### REQUIREMENT
Task for the records below: copy exactly from the first line on, stopping once the line with "The image size is (1240, 546)." is copied, and leave out the pictures.

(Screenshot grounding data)

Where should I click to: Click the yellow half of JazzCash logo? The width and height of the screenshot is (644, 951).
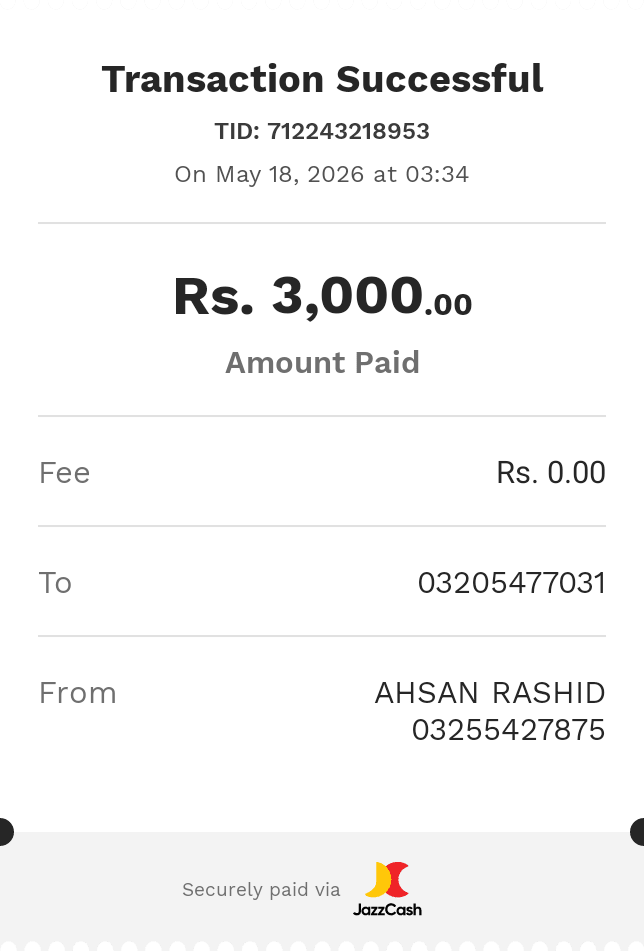coord(377,880)
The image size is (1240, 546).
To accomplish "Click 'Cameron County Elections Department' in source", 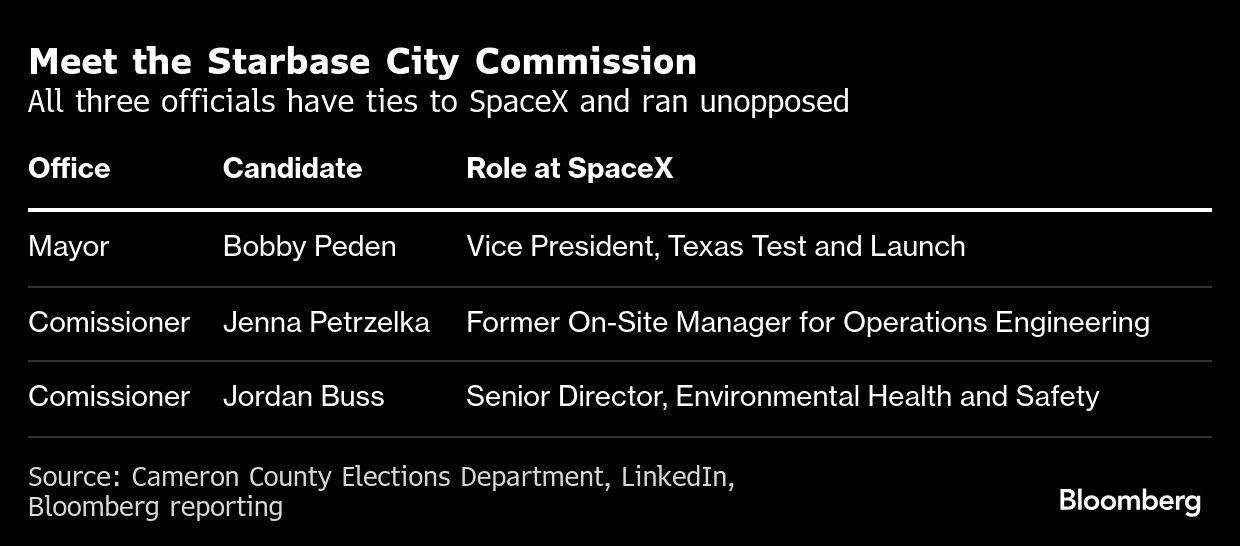I will tap(369, 477).
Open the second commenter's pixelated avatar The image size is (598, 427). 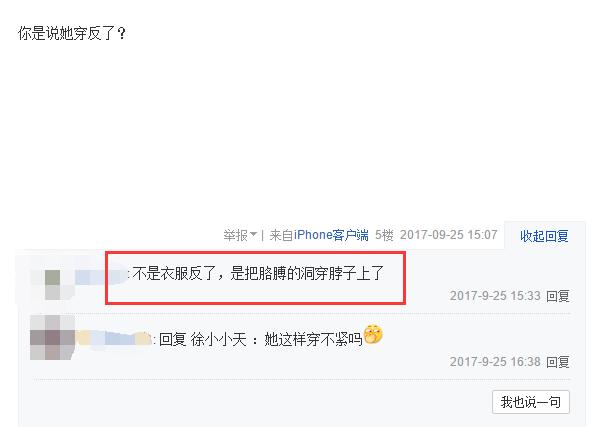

### ANSWER BOX
Where should I click to: Click the yellow half of JazzCash logo? The width and height of the screenshot is (644, 951).
coord(377,880)
The image size is (1240, 546).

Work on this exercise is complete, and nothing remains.